For anything below platinum, I don't want AppDB to ask users to compare with MS-Windows. Users either don't care about MS-Windows or don't have the time to perform a dual installation or don't even have a MS-Windows machine! Yet to gain platinum rating, I concede that the additional effort to test the application's behaviour on MS-Windows is valuable to detect discrepancies between the two ("hey, I didn't know before that the application would play background music!").
- Garbage: nobody knows how to make this app work with that version of wine. Don't buy it, you are likely wasting your time & money.
Anything else gets a rating above garbage, no matter how ugly the fix or patch is. What counts is that there's a known way to make it work.
- Bronze: the application shows a "promise" that some additional fixes and patches may make it work well.
I'm opposed to the idea that a given AppDB version should only denote an unpatched wine in test results. Consider how Dan Kegel recently recommended distributors not to distribute 1.1.12. E.g. a hypothetical future Ubuntu package "1.1.12" may contain the official 1.1.12 plus the three patches that Dan Kegel recommends. Users would likely not know nor notice. Typically, distributors add whatever patches they feel right to the upstream releases. So it does not seem practical to have the need for a patch prevent ratings above garbage (or bronze), as some people suggested here.
To me, 1.1.12 plus N patches (N "small") is still 1.1.12 as far as the AppDB is concerned. However N>0 might preclude platinum, as defined above (except for Ubuntu users).

→ **AIM**
Write the next part of the post on Wine AppDB ratings shown above, starting after its final sentence.

→ **SOURCE EXCERPT**
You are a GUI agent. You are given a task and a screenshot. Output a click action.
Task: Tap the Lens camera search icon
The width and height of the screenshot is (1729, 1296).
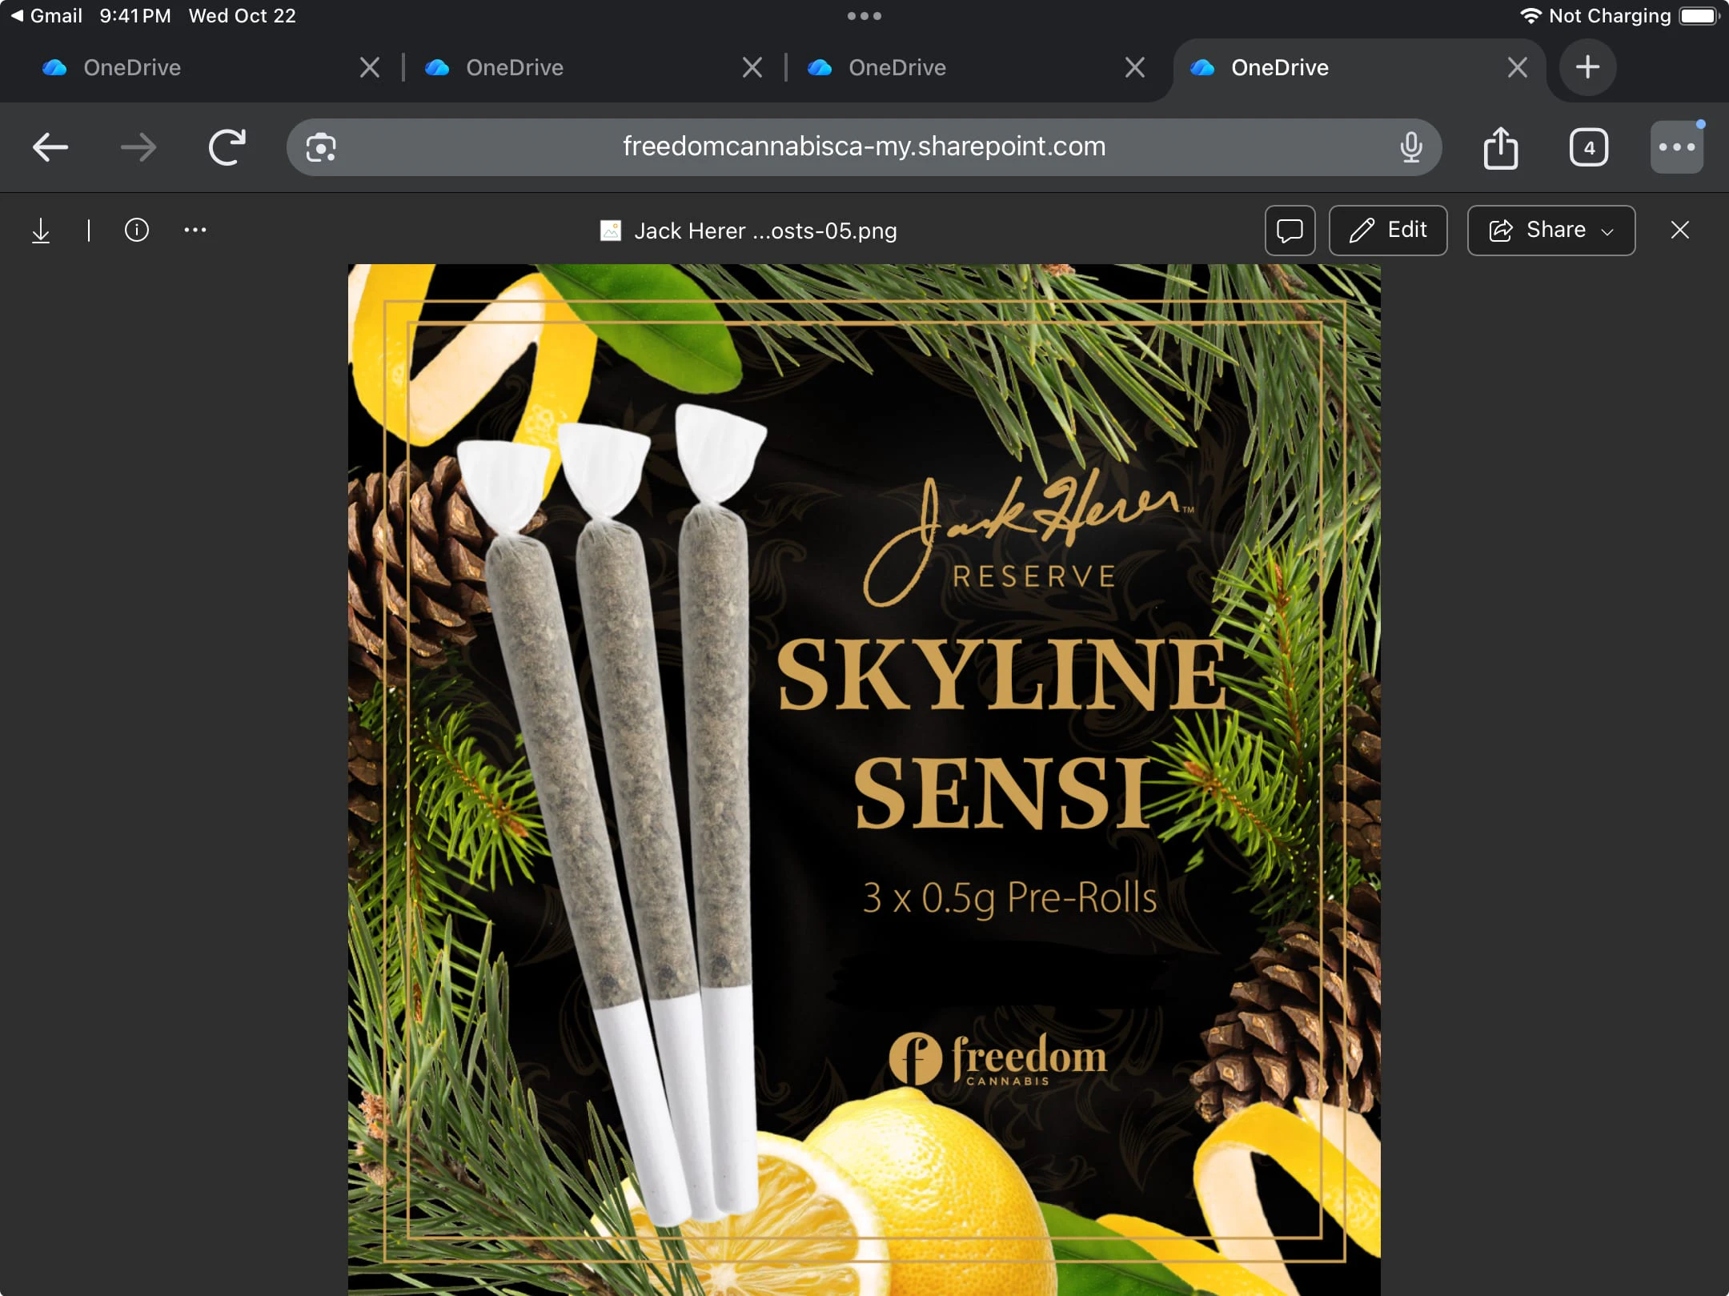click(321, 147)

→ **REPLY TO THE TASK**
Similarly, AppDB might prevent Gold or Silver ratings depending on qualitative aspects of the steps needed to make an app work: - need for known distributable third party libraries (e.g. codecs, Quicktime) (not provided with the application's installer) - complexity of settings (winecfg vs. *.reg vs. environment variable vs. ...) - nocd or not copy-protected executables - patch to source, requiring compilation of wine E.g. Recompilation would prevent Gold?
Would you agree that any application in need of a nocd would necessarily rate one level below another one not "equipped" with copy protection?
Or does only the result count, and e.g. "Gold" is perfectly describing an application that works flawlessly "out of the box", except you need to replace the .exe with the nocd one between install and run? (So far I have handled it like this, a patch is not enough reason to drop a rating to garbage, this does not effectively describe the user experience.)
Regards, Jörg Höhle
2009/1/20 Joerg-Cyril.Hoehle@t-systems.com:
Hi,
here are, from an obvious user perspective, my 0.02$ on the issue.
- Platinum: app works "out of the box" -- without changing any
settings -- *and* as well as on MS-Windows. That means no feature is missing: music plays, graphics look similar on both plattforms, the perceived speed or responsiveness is similar, ... (Question: does the need to install thrid party SW like codecs or Quicktime preclude "platinum" because it's not "out of the box"?)
3rd-party software like codecs or Quicktime do not ship as part of Windows, they ship as part of the software that depends on them. I cover this again further down.
For anything below platinum, I don't want AppDB to ask users to compare with MS-Windows. Users either don't care about MS-Windows or don't have the time to perform a dual installation or don't even have a MS-Windows machine!
This appears to defeat your argument, since the appdb is maintained and updated by users. If users "don't care about" or "don't have the time" for Windows, then you'll end up never getting a platinum rating with this qualification.
Yet to gain platinum rating, I concede that the additional effort to test the application's behaviour on MS-Windows is valuable to detect discrepancies between the two ("hey, I didn't know before that the application would play background music!").
Yes, it is valuable, however it's not practical, as you pointed out earlier. It's also implying that you need a copy of Windows to use Wine to its fullest. We shouldn't assume that *anyone* using Wine has a copy of Windows too.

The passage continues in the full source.